God decided that, when it comes to people who need a fresh start, a new era begins every dawn. God did not make it something equal to the former system, such as an average lifespan, He made it far better. We do not need to wait for decades to get a fresh start. Instead, because God is faithful to Himself, a fresh start is offered every dawn!

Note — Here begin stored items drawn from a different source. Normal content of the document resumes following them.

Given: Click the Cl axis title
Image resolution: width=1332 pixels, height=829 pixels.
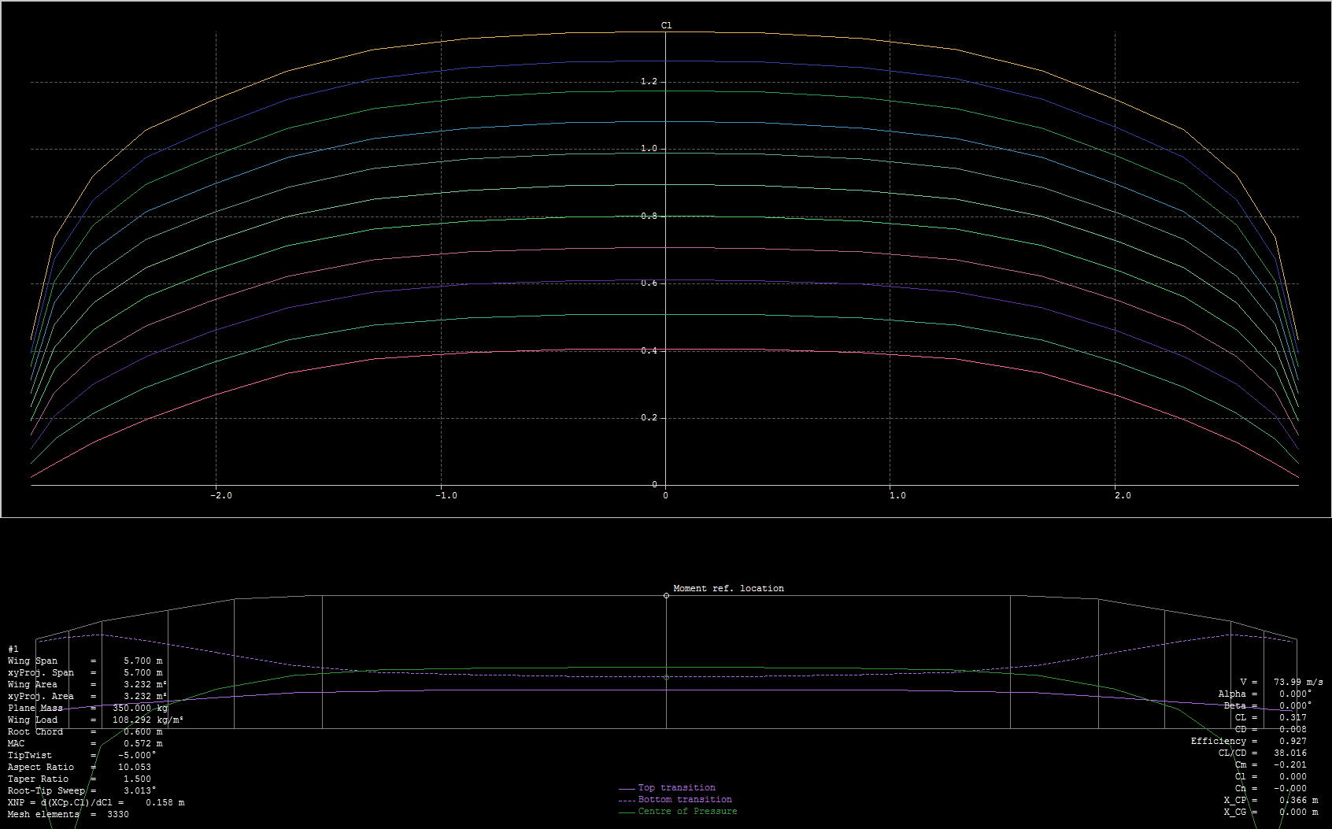Looking at the screenshot, I should [x=666, y=26].
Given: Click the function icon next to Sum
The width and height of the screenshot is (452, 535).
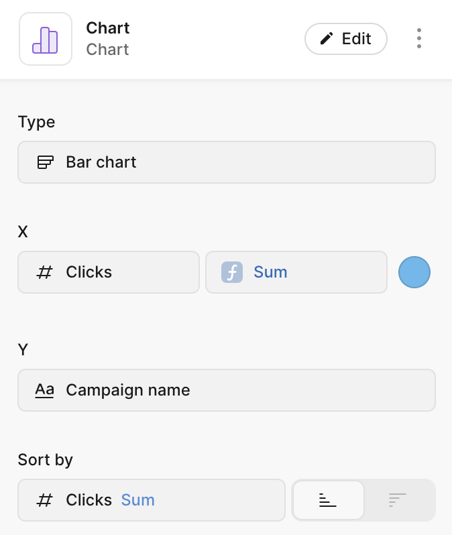Looking at the screenshot, I should 232,272.

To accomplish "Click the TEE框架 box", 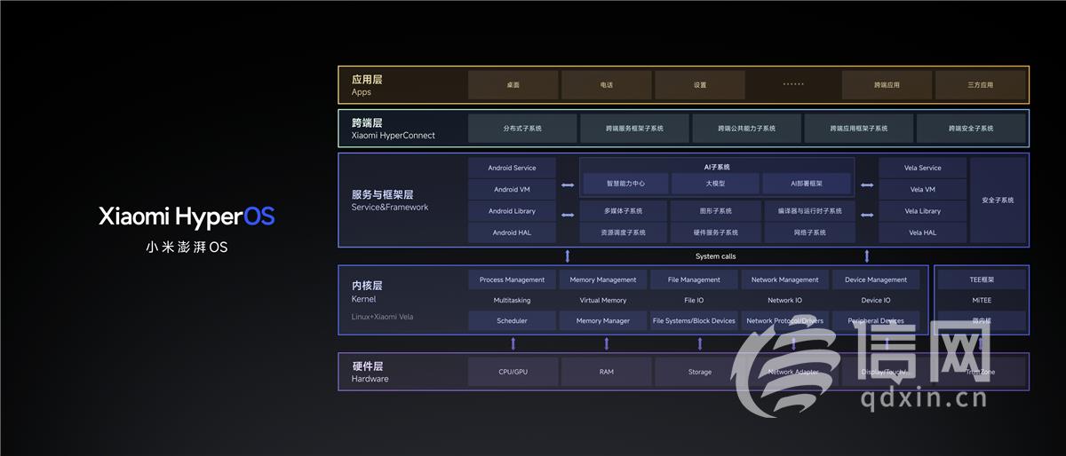I will point(981,279).
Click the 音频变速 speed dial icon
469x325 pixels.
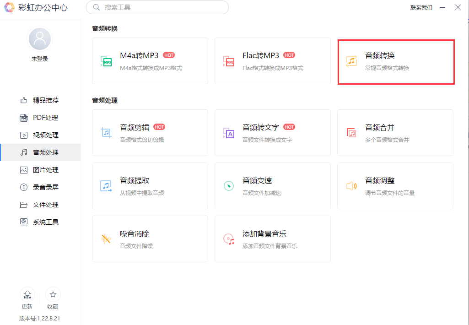[x=229, y=186]
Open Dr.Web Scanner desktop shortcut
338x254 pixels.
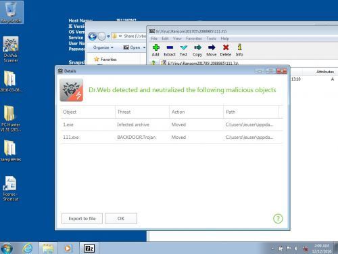(x=11, y=49)
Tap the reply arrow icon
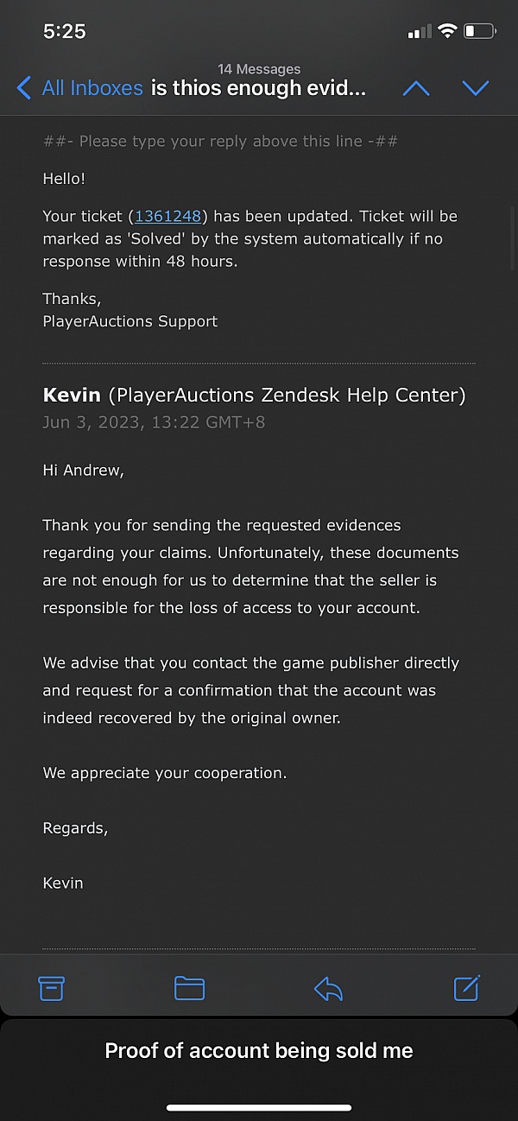Viewport: 518px width, 1121px height. point(327,988)
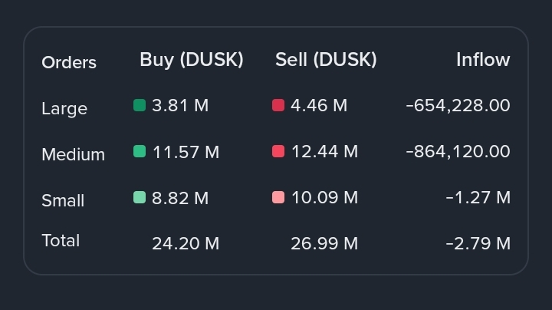This screenshot has width=552, height=310.
Task: Select the Inflow column header
Action: 483,60
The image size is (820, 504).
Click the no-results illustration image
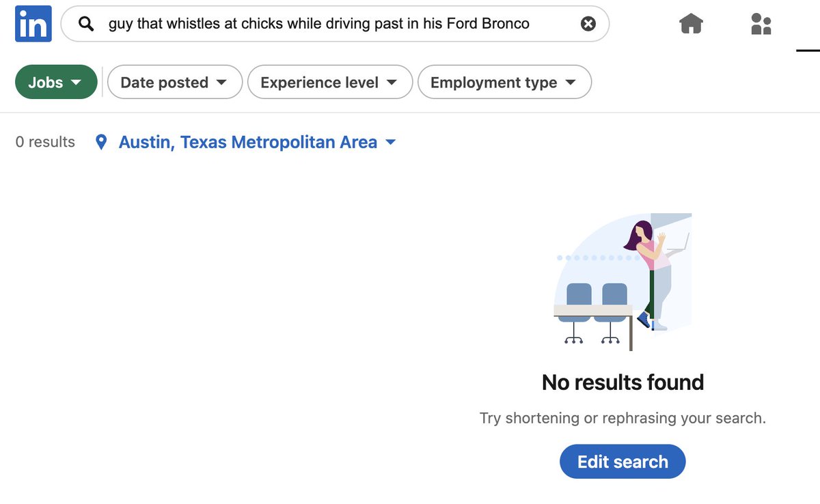[623, 282]
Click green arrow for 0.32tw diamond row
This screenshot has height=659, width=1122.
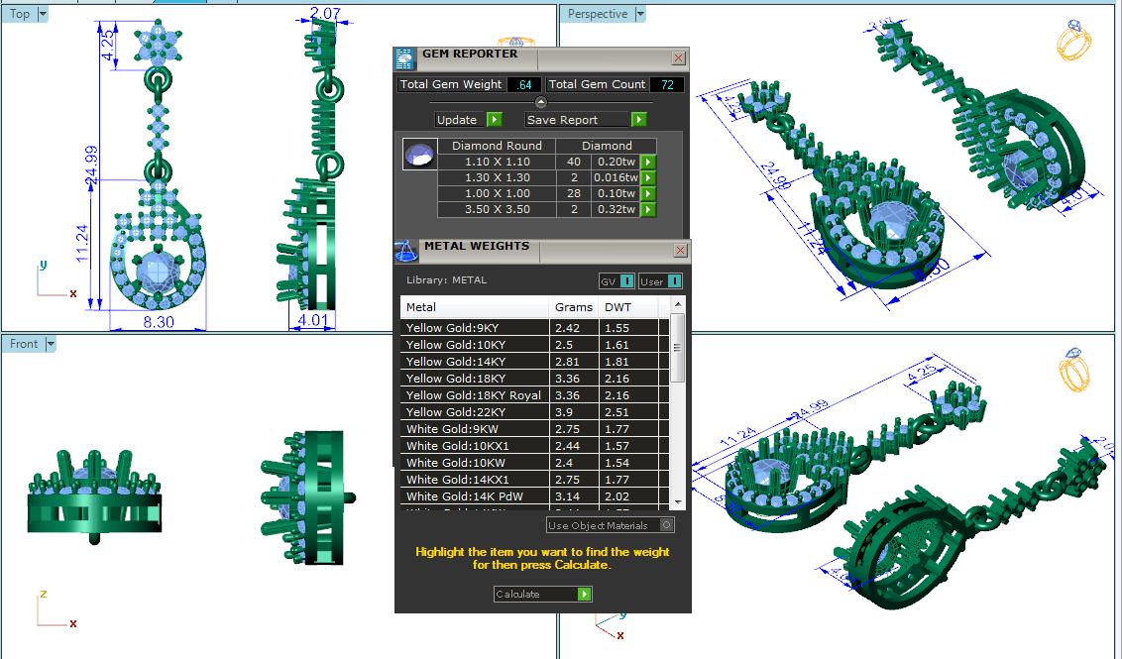pyautogui.click(x=648, y=209)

The next lesson in the Full and Medium series on Covenants is: Life Is Normal Death Is Abnormal

Footnotes

1

This Hebrew word is difficult to render in English because it has so many aspects and connotations. It often means “kindness,” but it is much more than kindness as we know it. This type of kindness also includes “mercy, goodness, love, piety, faithfulness, affection, favor and pity.” The phrase “lovingkindness” has become the most common way to express the word in English. I have rendered it as “mercies” in my translation because relenting from punishment is more closely tied to mercy than anything else, and as “loving mercy” in my paraphrase to show that there are multiple layers of meaning in this word.

2

This verb has root the meaning of “finished” and from it grow other meanings such as “completed, destroyed, consumed, exhausted, filled.”

3

This is first of all the word “womb;” it came to mean “compassion” as the affection one had toward a sibling because he had come from the same womb.

4

This word means both “new and fresh.”

5

While this word is often rendered “morning,” it is specific to “the point in time when light begins to penetrate the darkness.” Thus it means “daybreak, or dawn.”

6

This word can mean “many, great or chief.” Here “great” works best because it is followed by a singular noun.

7

This word can be rendered “fidelity, faithfulness, firmness, steadfastness.”